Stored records
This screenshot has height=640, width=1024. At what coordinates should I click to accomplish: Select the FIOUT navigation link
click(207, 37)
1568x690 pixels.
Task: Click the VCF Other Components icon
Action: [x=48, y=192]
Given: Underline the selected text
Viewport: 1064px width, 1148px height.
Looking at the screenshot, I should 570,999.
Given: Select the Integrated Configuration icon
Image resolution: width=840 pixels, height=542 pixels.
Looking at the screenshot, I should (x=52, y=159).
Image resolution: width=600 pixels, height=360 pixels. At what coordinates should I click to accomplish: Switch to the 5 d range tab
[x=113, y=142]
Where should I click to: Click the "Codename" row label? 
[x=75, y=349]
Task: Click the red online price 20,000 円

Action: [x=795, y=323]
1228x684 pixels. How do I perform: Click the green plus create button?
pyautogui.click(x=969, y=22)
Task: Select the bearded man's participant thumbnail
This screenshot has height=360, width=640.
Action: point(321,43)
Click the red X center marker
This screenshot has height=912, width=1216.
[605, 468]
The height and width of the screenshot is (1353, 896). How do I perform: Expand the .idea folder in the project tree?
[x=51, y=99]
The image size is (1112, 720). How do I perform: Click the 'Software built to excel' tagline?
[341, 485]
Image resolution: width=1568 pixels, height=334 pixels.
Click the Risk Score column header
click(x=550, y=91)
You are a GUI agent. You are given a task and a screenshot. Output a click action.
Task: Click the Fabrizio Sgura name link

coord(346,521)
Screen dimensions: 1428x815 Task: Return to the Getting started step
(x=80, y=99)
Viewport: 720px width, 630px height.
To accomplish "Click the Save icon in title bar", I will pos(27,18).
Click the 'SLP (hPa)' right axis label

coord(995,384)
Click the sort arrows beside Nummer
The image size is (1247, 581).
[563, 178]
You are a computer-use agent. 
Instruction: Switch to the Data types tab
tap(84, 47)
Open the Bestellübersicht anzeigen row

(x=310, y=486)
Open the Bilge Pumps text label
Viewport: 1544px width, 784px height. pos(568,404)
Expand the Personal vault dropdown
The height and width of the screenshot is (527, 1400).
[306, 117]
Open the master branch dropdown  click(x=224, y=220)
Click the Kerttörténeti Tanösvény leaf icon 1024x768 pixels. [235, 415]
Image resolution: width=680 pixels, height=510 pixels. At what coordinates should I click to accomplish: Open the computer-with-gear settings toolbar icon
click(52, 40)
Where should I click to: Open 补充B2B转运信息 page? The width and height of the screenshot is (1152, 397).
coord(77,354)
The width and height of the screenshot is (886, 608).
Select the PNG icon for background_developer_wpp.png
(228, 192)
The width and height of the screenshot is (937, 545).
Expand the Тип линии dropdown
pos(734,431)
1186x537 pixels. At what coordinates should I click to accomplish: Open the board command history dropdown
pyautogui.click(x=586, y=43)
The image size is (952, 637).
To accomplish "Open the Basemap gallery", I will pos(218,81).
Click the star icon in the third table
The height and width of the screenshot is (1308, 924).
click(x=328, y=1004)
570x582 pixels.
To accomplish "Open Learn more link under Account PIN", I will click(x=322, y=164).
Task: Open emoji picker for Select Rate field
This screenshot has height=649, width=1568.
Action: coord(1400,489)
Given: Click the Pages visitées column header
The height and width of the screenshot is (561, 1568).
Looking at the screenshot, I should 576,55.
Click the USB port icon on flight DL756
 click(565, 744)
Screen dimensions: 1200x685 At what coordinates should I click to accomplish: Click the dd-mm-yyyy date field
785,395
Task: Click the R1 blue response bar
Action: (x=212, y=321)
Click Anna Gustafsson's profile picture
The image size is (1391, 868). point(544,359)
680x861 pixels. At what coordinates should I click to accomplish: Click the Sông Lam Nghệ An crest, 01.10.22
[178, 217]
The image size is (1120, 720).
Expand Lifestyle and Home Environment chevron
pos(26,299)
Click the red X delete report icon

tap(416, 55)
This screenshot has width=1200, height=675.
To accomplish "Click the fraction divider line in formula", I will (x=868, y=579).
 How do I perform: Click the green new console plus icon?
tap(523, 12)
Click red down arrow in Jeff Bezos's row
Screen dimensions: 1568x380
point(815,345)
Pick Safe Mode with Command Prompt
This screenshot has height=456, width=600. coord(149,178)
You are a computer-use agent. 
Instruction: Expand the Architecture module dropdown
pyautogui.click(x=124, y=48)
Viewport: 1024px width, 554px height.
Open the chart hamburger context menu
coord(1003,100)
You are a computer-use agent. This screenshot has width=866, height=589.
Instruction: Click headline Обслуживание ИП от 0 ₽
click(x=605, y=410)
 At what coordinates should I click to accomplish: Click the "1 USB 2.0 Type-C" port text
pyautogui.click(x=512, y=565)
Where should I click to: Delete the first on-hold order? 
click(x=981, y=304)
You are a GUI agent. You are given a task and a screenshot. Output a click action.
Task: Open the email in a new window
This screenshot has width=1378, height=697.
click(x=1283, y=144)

• **EXERCISE BRIEF**: Line by line, restate the data exactly.

• **WRITTEN ANSWER**:
This screenshot has height=640, width=1024. At what coordinates should I click to accomplish: Select the FIOUT navigation link
click(207, 37)
1568x690 pixels.
Task: Click the VCF Other Components icon
Action: [x=48, y=192]
Given: Underline the selected text
Viewport: 1064px width, 1148px height.
Looking at the screenshot, I should 570,999.
Given: Select the Integrated Configuration icon
Image resolution: width=840 pixels, height=542 pixels.
Looking at the screenshot, I should (x=52, y=159).
Image resolution: width=600 pixels, height=360 pixels. At what coordinates should I click to accomplish: Switch to the 5 d range tab
[x=113, y=142]
Where should I click to: Click the "Codename" row label? 
[x=75, y=349]
Task: Click the red online price 20,000 円

Action: [x=795, y=323]
1228x684 pixels. How do I perform: Click the green plus create button?
pyautogui.click(x=969, y=22)
Task: Select the bearded man's participant thumbnail
This screenshot has height=360, width=640.
Action: point(321,43)
Click the red X center marker
This screenshot has height=912, width=1216.
[605, 468]
The height and width of the screenshot is (1353, 896). How do I perform: Expand the .idea folder in the project tree?
[x=51, y=99]
The image size is (1112, 720). How do I perform: Click the 'Software built to excel' tagline?
[341, 485]
Image resolution: width=1568 pixels, height=334 pixels.
Click the Risk Score column header
click(x=550, y=91)
You are a GUI agent. You are given a task and a screenshot. Output a click action.
Task: Click the Fabrizio Sgura name link

coord(346,521)
Screen dimensions: 1428x815 Task: Return to the Getting started step
(x=80, y=99)
Viewport: 720px width, 630px height.
To accomplish "Click the Save icon in title bar", I will pos(27,18).
Click the 'SLP (hPa)' right axis label

coord(995,384)
Click the sort arrows beside Nummer
The image size is (1247, 581).
[563, 178]
You are a computer-use agent. 
Instruction: Switch to the Data types tab
tap(84, 47)
Open the Bestellübersicht anzeigen row

(x=310, y=486)
Open the Bilge Pumps text label
Viewport: 1544px width, 784px height. pos(568,404)
Expand the Personal vault dropdown
The height and width of the screenshot is (527, 1400).
[306, 117]
Open the master branch dropdown  click(x=224, y=220)
Click the Kerttörténeti Tanösvény leaf icon 1024x768 pixels. [235, 415]
Image resolution: width=680 pixels, height=510 pixels. At what coordinates should I click to accomplish: Open the computer-with-gear settings toolbar icon
click(52, 40)
Where should I click to: Open 补充B2B转运信息 page? The width and height of the screenshot is (1152, 397).
coord(77,354)
The width and height of the screenshot is (886, 608).
Select the PNG icon for background_developer_wpp.png
(228, 192)
The width and height of the screenshot is (937, 545).
Expand the Тип линии dropdown
pos(734,431)
1186x537 pixels. At what coordinates should I click to accomplish: Open the board command history dropdown
pyautogui.click(x=586, y=43)
The image size is (952, 637).
To accomplish "Open the Basemap gallery", I will pos(218,81).
Click the star icon in the third table
The height and width of the screenshot is (1308, 924).
click(x=328, y=1004)
570x582 pixels.
To accomplish "Open Learn more link under Account PIN", I will click(x=322, y=164).
Task: Open emoji picker for Select Rate field
This screenshot has height=649, width=1568.
Action: coord(1400,489)
Given: Click the Pages visitées column header
The height and width of the screenshot is (561, 1568).
Looking at the screenshot, I should 576,55.
Click the USB port icon on flight DL756
 click(565, 744)
Screen dimensions: 1200x685 At what coordinates should I click to accomplish: Click the dd-mm-yyyy date field
785,395
Task: Click the R1 blue response bar
Action: (x=212, y=321)
Click Anna Gustafsson's profile picture
The image size is (1391, 868). point(544,359)
680x861 pixels. At what coordinates should I click to accomplish: Click the Sông Lam Nghệ An crest, 01.10.22
[178, 217]
The image size is (1120, 720).
Expand Lifestyle and Home Environment chevron
pos(26,299)
Click the red X delete report icon

tap(416, 55)
This screenshot has width=1200, height=675.
To accomplish "Click the fraction divider line in formula", I will (x=868, y=579).
 How do I perform: Click the green new console plus icon?
tap(523, 12)
Click red down arrow in Jeff Bezos's row
Screen dimensions: 1568x380
point(815,345)
Pick Safe Mode with Command Prompt
This screenshot has height=456, width=600. coord(149,178)
You are a computer-use agent. 
Instruction: Expand the Architecture module dropdown
pyautogui.click(x=124, y=48)
Viewport: 1024px width, 554px height.
Open the chart hamburger context menu
coord(1003,100)
You are a computer-use agent. This screenshot has width=866, height=589.
Instruction: Click headline Обслуживание ИП от 0 ₽
click(x=605, y=410)
 At what coordinates should I click to accomplish: Click the "1 USB 2.0 Type-C" port text
pyautogui.click(x=512, y=565)
Where should I click to: Delete the first on-hold order? 
click(x=981, y=304)
You are a GUI agent. You are given a task and a screenshot. Output a click action.
Task: Open the email in a new window
This screenshot has width=1378, height=697.
click(x=1283, y=144)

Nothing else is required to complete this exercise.